▸ INPUT RECORDS

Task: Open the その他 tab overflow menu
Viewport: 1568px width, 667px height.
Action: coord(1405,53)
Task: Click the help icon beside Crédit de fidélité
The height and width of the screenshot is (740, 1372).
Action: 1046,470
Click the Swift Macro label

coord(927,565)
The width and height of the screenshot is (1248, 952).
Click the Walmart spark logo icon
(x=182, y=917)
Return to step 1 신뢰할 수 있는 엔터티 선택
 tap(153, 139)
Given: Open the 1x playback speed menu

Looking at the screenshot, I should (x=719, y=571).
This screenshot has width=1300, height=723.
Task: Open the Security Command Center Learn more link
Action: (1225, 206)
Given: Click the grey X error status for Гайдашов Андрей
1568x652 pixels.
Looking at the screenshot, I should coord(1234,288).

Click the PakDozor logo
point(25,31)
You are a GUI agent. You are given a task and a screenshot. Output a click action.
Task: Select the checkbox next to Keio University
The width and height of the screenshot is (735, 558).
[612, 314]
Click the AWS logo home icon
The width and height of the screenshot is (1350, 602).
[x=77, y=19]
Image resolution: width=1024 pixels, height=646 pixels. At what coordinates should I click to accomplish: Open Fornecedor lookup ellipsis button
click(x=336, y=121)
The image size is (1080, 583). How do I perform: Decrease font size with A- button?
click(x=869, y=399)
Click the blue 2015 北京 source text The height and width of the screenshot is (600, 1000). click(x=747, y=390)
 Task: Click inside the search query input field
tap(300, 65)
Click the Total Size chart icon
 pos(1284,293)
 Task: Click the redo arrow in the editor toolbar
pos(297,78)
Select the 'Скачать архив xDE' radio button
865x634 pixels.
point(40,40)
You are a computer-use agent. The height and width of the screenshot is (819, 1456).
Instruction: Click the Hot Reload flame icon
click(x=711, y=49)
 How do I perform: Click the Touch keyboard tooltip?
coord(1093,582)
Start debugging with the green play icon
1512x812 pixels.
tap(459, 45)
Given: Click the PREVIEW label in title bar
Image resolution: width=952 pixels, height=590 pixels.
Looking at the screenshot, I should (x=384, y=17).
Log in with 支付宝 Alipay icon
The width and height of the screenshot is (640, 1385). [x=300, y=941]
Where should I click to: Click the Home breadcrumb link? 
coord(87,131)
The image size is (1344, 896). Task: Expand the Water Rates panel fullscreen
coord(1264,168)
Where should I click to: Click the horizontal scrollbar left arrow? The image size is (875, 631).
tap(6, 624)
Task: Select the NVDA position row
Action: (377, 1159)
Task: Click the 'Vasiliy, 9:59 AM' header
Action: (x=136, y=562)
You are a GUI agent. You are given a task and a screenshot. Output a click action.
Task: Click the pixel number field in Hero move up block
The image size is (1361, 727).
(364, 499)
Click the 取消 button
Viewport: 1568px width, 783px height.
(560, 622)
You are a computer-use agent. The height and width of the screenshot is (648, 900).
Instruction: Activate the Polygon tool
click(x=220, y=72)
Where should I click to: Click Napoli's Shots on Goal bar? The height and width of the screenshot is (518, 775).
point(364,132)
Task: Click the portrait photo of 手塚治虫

▸ WORK TO DO
Count the lines in the items above that contain the string "menu" with matching case, and give only that number.

▸ RESPONSE TO THE EXERCISE
2